- _Exercise instructions_:
1. Rewrite the passage of the Brussels station report between "BRUSSELS: Security was" and "Press photographer said.", inclusive, putting "troops" in place of "soldiers".
2. Answer these questions from the Brussels station report:
(a) At what time did Central Station re-open on Wednesday?
(b) How many people did suicide bombers kill at the Brussels airport and a subway station on March 22, 2016?
(c) How old was the suspect, according to Belgian media?
3. Continue the Brussels station report from its final sentence.

- _Text for analysis_:
=== Begin Enclosure ===

BRUSSELS: Security was high around Brussels rail facilities Wednesday the morning after a man blew up an explosive device at the city's Central Station in yet another attack this week in a European capital.
The man was shot by soldiers after detonating a small device there late Tuesday in what prosecutors are treating as a "terrorist attack." He lay still for several hours while a bomb squad checked whether he was carrying more explosives and later died. No one else was hurt.
Central Station re-opened at 0800 (0600 GMT) Wednesday. A police command car and several officers were still at the station, an Associated Press photographer said.
Burn and blood marks remained on the floor at the scene, as workers continued to clean up and paint the area.
Belgium has been on high alert since suicide bombers killed 32 people at the Brussels airport and a subway station on March 22, 2016.
Belgian Interior Minister Jan Jambon suggested to state media that a second, larger device at the scene did not go off.
"The big blast did not happen," Jambon said. He refused to provide details or to identify the suspect.
Belgian media say the suspect was a 37-year-old man from the Molenbeek neighborhood, the home and transit point for many of the suspects linked to bloody attacks in Brussels and in Paris in November 2015.

=== End Enclosure ===

- _Records shown_:
=== Begin Enclosure ===

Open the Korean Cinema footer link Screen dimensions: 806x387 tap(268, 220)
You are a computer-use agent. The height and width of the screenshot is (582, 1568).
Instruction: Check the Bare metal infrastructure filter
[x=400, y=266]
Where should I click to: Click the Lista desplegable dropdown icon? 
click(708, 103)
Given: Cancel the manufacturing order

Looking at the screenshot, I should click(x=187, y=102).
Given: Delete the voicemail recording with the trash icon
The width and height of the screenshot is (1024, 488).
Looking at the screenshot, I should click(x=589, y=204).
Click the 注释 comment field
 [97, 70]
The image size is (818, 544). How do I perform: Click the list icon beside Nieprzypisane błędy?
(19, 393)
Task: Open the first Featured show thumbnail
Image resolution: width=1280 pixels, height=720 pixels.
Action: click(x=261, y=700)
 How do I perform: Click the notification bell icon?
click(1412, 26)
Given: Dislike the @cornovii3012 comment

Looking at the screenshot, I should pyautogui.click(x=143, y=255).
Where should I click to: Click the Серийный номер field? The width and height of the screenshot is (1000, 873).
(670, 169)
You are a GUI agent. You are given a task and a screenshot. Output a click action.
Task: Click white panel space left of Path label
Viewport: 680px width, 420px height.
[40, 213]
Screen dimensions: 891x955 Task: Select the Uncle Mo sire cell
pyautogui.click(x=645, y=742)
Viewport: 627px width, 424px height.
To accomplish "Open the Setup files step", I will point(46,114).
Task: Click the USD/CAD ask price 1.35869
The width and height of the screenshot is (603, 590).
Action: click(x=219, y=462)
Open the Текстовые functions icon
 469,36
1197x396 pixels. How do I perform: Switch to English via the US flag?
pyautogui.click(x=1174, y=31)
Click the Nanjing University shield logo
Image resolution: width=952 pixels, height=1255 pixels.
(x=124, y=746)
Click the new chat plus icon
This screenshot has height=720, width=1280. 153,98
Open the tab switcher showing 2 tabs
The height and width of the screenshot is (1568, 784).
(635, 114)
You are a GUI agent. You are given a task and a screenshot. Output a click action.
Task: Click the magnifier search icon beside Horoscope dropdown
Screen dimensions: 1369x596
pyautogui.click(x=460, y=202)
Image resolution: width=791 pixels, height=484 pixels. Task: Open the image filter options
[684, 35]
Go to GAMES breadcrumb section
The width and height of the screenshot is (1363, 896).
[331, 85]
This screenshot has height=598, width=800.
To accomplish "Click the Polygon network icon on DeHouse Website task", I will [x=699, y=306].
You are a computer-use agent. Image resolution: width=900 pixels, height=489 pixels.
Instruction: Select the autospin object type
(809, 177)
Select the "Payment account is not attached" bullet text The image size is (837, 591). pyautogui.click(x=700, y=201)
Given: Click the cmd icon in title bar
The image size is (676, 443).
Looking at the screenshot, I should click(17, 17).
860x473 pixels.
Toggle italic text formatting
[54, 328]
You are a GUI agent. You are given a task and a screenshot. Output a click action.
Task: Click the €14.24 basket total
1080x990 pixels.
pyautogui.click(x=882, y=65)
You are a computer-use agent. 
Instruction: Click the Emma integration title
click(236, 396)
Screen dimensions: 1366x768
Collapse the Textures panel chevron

=== End Enclosure ===

- _Answers to the exercises_:
1.
BRUSSELS: Security was high around Brussels rail facilities Wednesday the morning after a man blew up an explosive device at the city's Central Station in yet another attack this week in a European capital.
The man was shot by troops after detonating a small device there late Tuesday in what prosecutors are treating as a "terrorist attack." He lay still for several hours while a bomb squad checked whether he was carrying more explosives and later died. No one else was hurt.
Central Station re-opened at 0800 (0600 GMT) Wednesday. A police command car and several officers were still at the station, an Associated Press photographer said.

2.
(a) 0800 (0600 GMT)
(b) 32
(c) 37

3.
Jambon told VRT broadcaster that it is important to address security concerns but avoid over-reacting.
He warned "against a society where we always and everywhere will be checked. If we do that, it would be fulfilling the aim of the terrorists."
"If you protect yourself everywhere against anything, in the end we will end up in a police state," said Jambon, before taking part in a meeting of Belgium's national security council.
Belgium's Crisis Center said Wednesday that it sees no need to raise the national security alert level, which has been on its second-highest rung for more than a year.
It said that no public events would be canceled but that additional police and troops have been mobilized.
Federal prosecutors, who examined the scene at the Central Station overnight, were due to hold a press conference at 0900 GMT.